I had a young boy I thought only had one. Luckily I had a very good vet who said he was happy to do the op in the paddock & not charge extra if it wasn't descended. But he found the testicle was there, just couldn't be felt from outside. Said that was not very uncommon.

Re dealing with nipping & aggressive behaviour, I don't personally adhere to the 'dominate them' attitude, but I think it's also more risky with a hormonal horse, as 'dominance games' are what they play with eachother & I would not wish to enter into that game & be seen as a challenger.
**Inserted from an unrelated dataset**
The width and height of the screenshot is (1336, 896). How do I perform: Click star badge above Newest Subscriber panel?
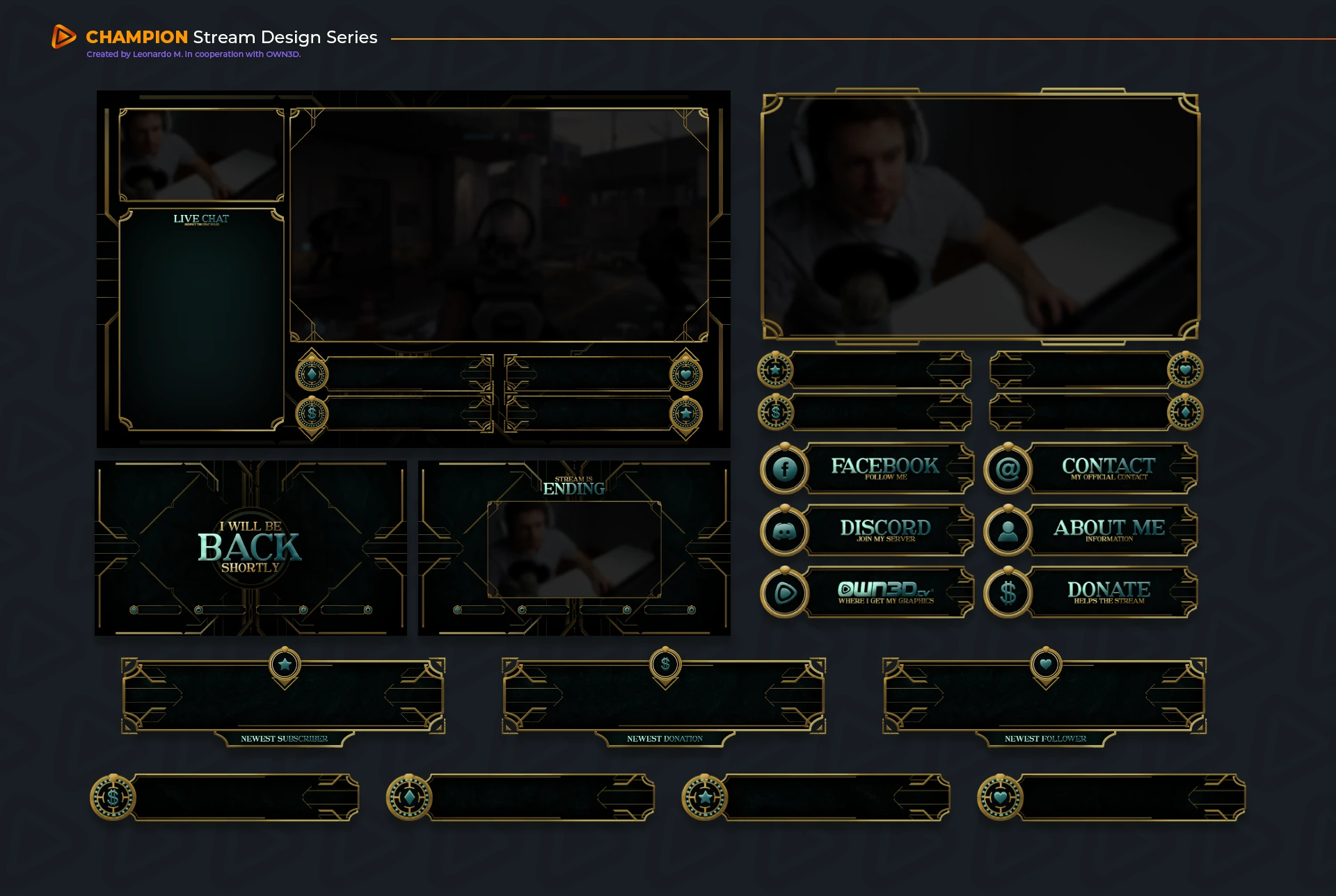pos(285,664)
I prefer to use positive reinforcement(reward) training to teach the horse the Right behaviour instead of getting focussed on the Wrong behaviour. After all, if you teach them they get a treat or such for having 'manners' such as staying 2' away from you at all times, being 'polite', then they stop bothering trying to 'mug' you.

county 02-01-2009 12:11 AM

I usually geld at about 15 months old most the time around 20 months, many coltys I've had never drop both till after a year old.

Skyhuntress 02-01-2009 10:17 AM

I feel your pain. My first baby was a cryptorchid and the surgery ended up costing me about $800 :(
I heard quite a few mixed opinions. One vet said that if they weren't down by about 6 months, they likely wouldn't come down. Another vet said to give him until 2 years.
Unfortunately, that wasn't an option for me, as not only was he getting to be a pain, but he was constantly trying to mount all his gelding friends ;)

Ryle 02-01-2009 12:29 PM

It is often recommended to wait until a horse is around 2 years of age if one or both testicles aren't dropped. This is because the surgical procedure to go in and hunt for a testicle involves more risks for your horse and more cost for you.

By taking the time to train a young horse, you can prevent a good bit of the studdy behavior. Train him away from it just as you would any other behavior that you don't like--this method works even with full-grown breeding stallions so long as training is consistant.